Daily Digest – January 5: Time for Federal Regulations for Predatory Payday Loans
January 5, 2015
By Roosevelt Institute
Roosevelt Institute Fellow Saqib Bhatti’s proposal to allow the Fed to lend directly to municipalities is one of many ideas you can vote on in the Progress Change Institute’s Big Ideas Project. The top 20 ideas will be presented members of Congress. Voting ends on Sunday, January 11. Click here to vote!
CFPB Sets Sights on Payday Loans (WSJ)
Alan Zibel reports on the Consumer Financial Protection Bureau’s plans to explore creating new rules to regulate predatory payday lending, the first such rules on a federal level.
Signs of Economic Promise Are Offering Some Hope for the New Year (NYT)
Rachel Swarns reports on the positive signs that some are seeing, including new jobs for long-term job seekers and raises and more hours for workers at retail chains like Zara.
Don’t Believe What You Hear About the U.S. Economy (AJAM)
Dean Baker says it’s not yet time to celebrate an economic comeback.
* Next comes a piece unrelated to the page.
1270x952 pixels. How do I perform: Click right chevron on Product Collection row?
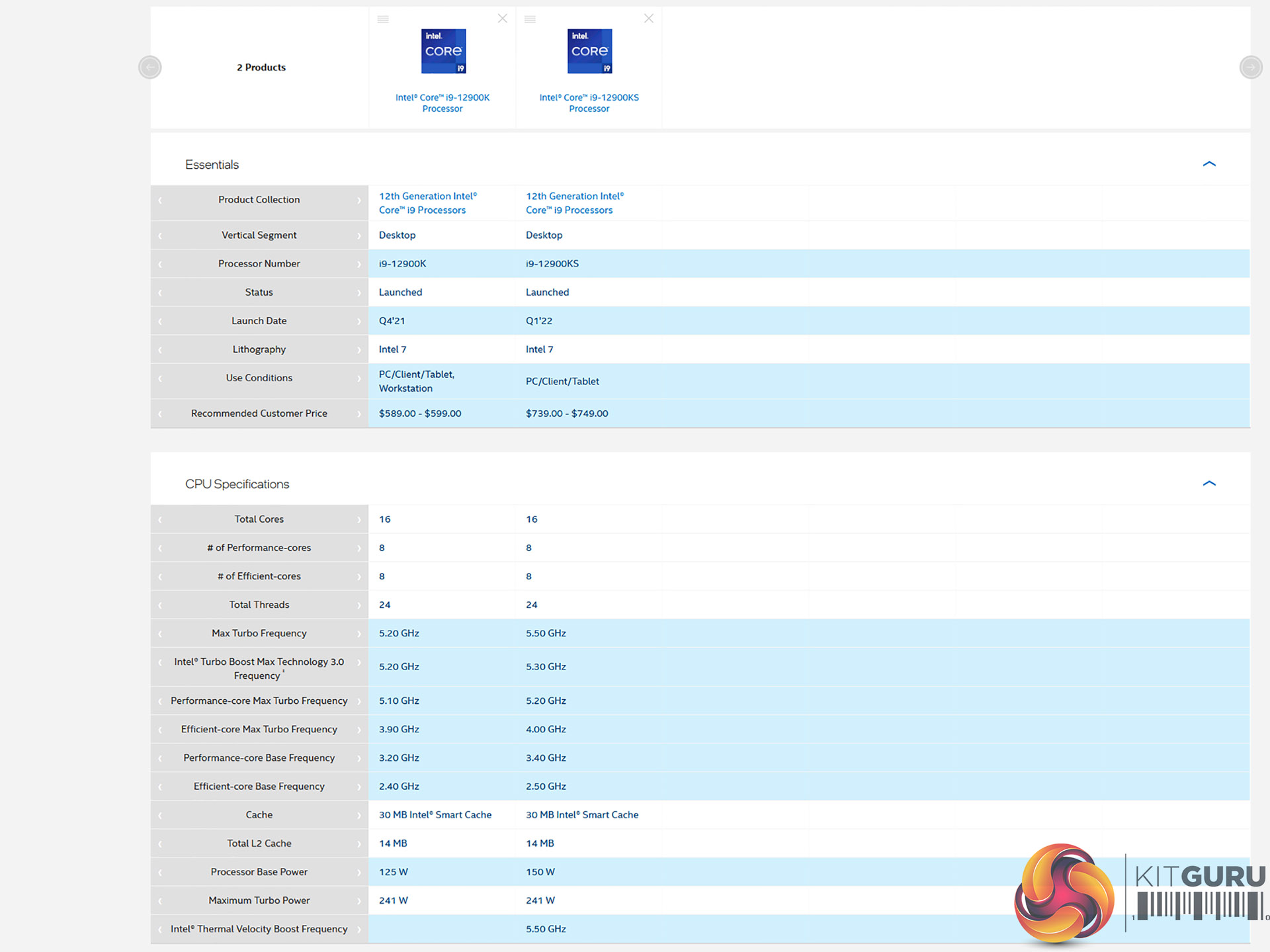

Growth is still slow enough that the labor market won’t reach pre-recession numbers by the end of 2015.
Why the Democrats Need Labor Again (Politico Magazine)
Timothy Noah interviews Thomas Geoghegan on his new book, which he describes as a “last-ditch effort for the Democrats” to revive the labor movement and win elections.
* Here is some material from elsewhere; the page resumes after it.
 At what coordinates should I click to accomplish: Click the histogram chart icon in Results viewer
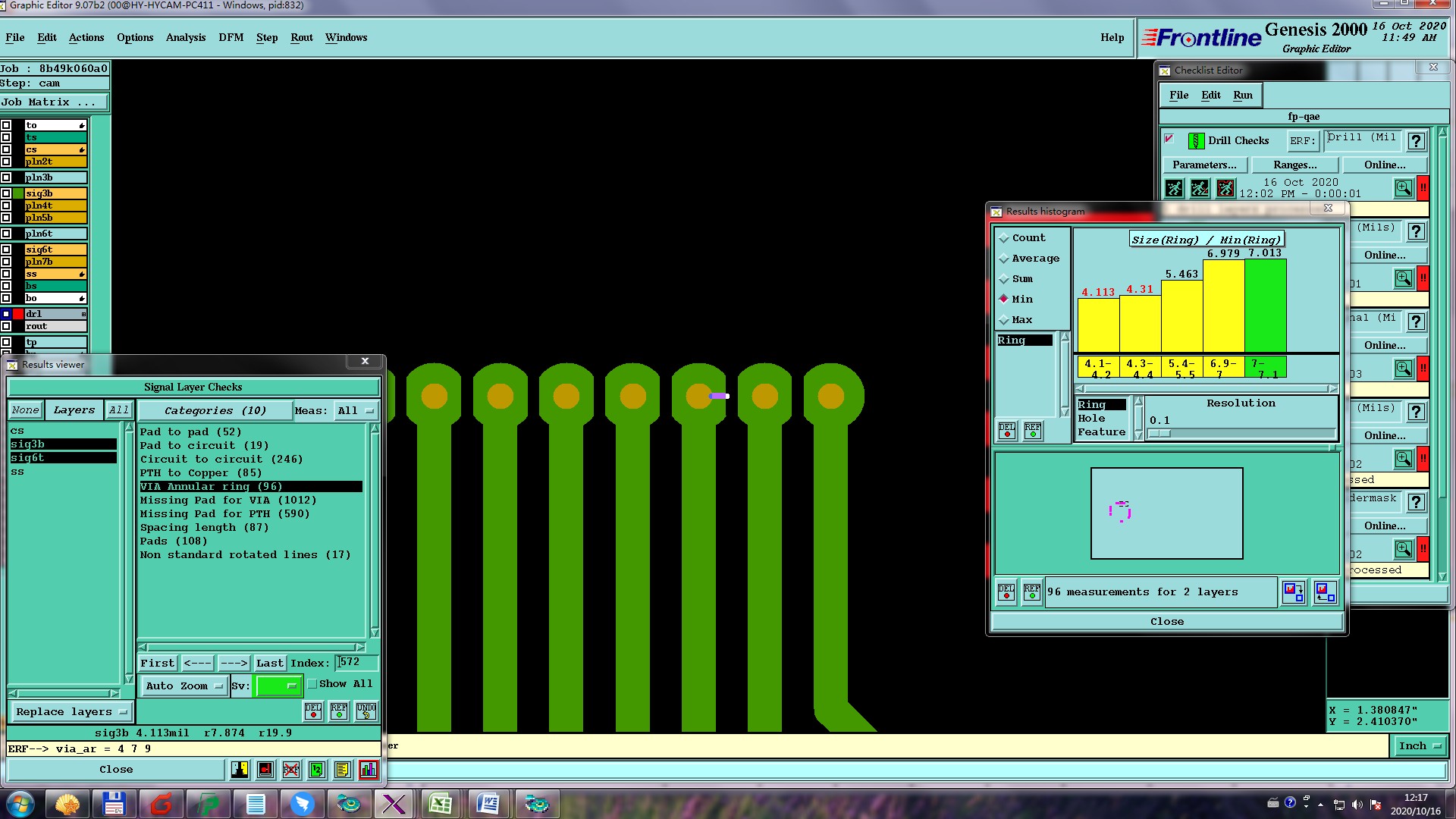369,770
California Colleges See Surge in Efforts to Unionize Adjunct Faculty (LA Times)
Larry Gordon speaks to adjunct faculty at some of the private colleges in California that are seeing union organizing on campus for the first time.
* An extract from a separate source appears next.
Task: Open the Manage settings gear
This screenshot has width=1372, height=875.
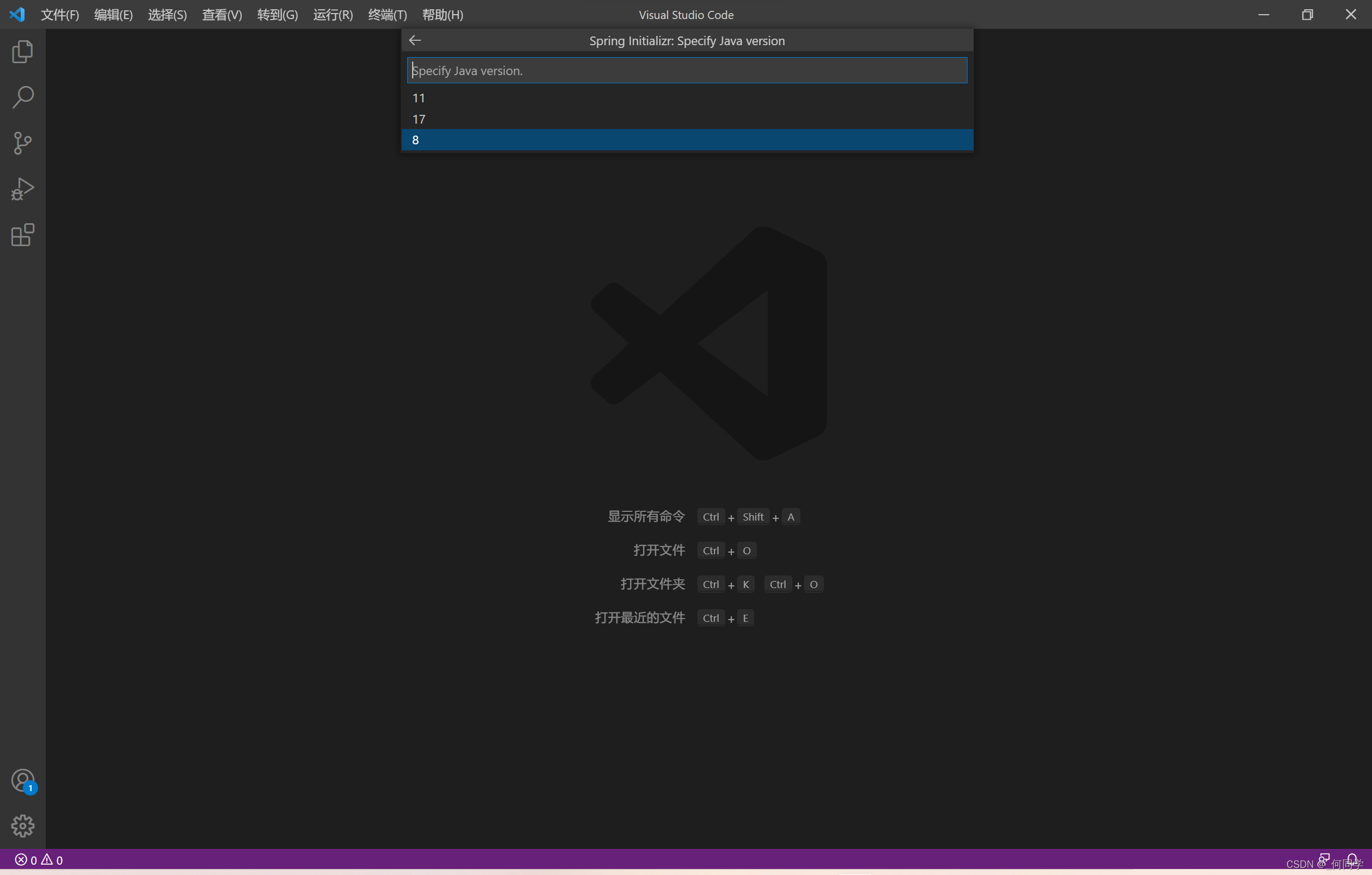Action: point(22,825)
Austerity’s End Strengthens U.S. Recovery (MSNBC)
Steve Benen corrects Grover Norquist’s attempt to give Republicans credit for economic growth, pointing to small increases in public spending as proof that austerity didn’t fix anything.
The Five Major Things We Screwed Up in Inequality in 2014 (The Guardian)
Suzanne McGee’s list includes the minimum wage, which she says needs a boost at a federal level, and race and economic opportunity, an issue she says we practically ignored.